== Document excerpt ==

After reading these two essays together, and in light of a selection from Norton Topics Online (http://www.wwnorton.com/nael/NTO/17thC/family/mulierfrm.htm), it dawned on me that this may not be a debate between a man that thinks women should be in dresses and a woman that believes that women can where whatever they want. The Norton file suggests that both pamphlets may have been written by the same person. Why would this be? Logical arguments are given to both sides. Then I thought about what might be going on at the time that might bring about such traditionally besed arguments. So I thought about the Puritans.

In just a few years the Puritans would take over the country. Maybe these articles are subtle evaluations of the traditional thoughts of the times. The first article, though appealing to "natural order" did not sound like the evangelical ravings of a Puritan traditionalist. Though it claimed some biblical basis, it did not cite particular passages nor quote God as the reformers are wont to do. The second article had an interesting them of the intelligent human. It did not promote violation of tradition as a sense of rebellion but as a ntural progression. It implies that to root so firmly in tradition is dangerous.

This idea brought me back to the first article. The author did not seem to have anything good to say about men. The author's appeal, in this light, seemed less like a plea for women to cease trying to be like men and more of a plea for men to clean up their acts. Maybe the authors were the same man, or maybe it was two male authors working in tandem, but both articles seemed to have the same message: that society was not paying attention, consuming itself in unimportant subjects of debate and all the while dooming itself. The last lines of "Haec Vir's" essay pointed to this conclusion for me. "She" pleads with the feminine men to take back their vestments, become men again. If the men do this, then the women will take back their roles and things can settle down. This whole traditional gender-role argument, which by this point has challenged the very fabric of the patriarchal system, has become the source of societal strife. This strife will increase over the next two decades and result in the Puritan Protectorate. To me these articles work together to become not a cultural debate about the roles of women in society, but a forewarning of things to come if the men didn't watch theirs.

===
== Data below ==

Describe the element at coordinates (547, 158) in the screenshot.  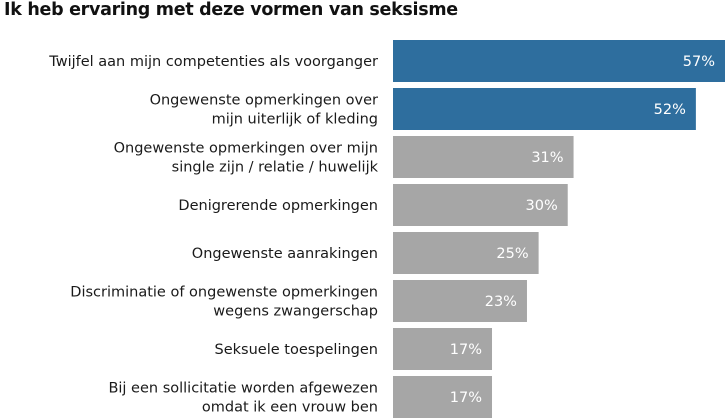
I see `value-label-3: 31%` at that location.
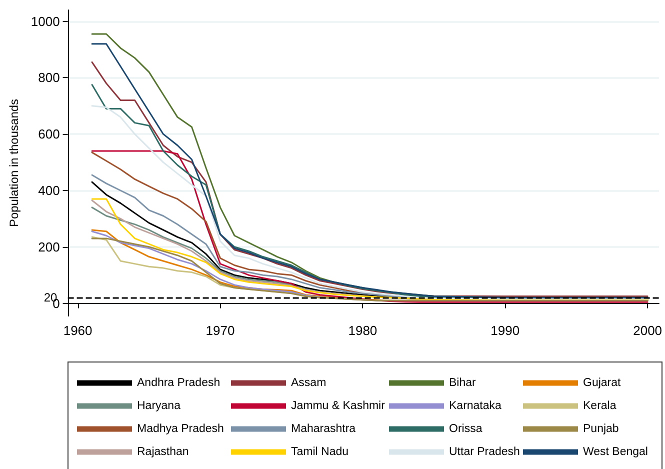 The width and height of the screenshot is (665, 469). I want to click on legend-label: Andhra Pradesh, so click(178, 383).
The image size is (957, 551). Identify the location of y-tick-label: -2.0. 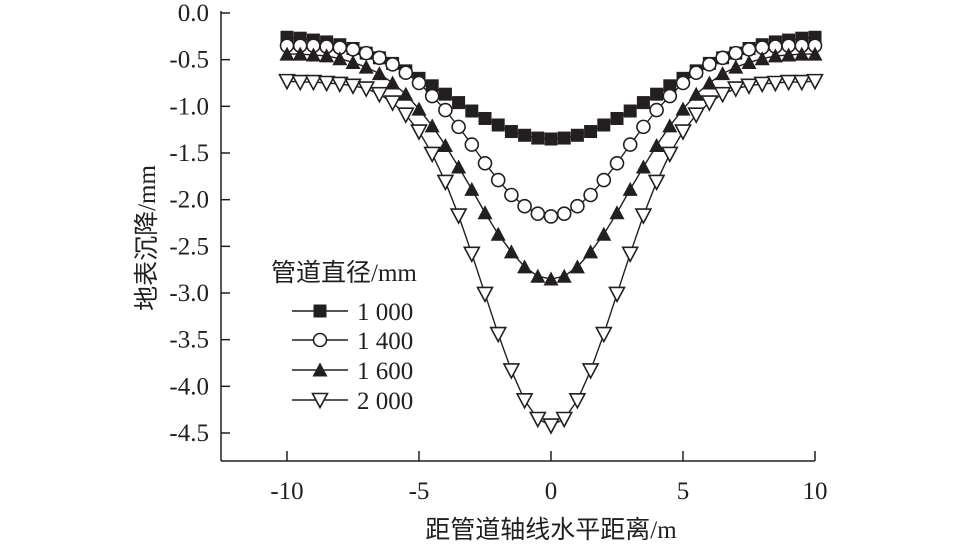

===

In the essay about the two pamphlets, what does the Norton file suggest about who wrote them?

* _Exercise response_:
It suggests that both pamphlets may have been written by the same person.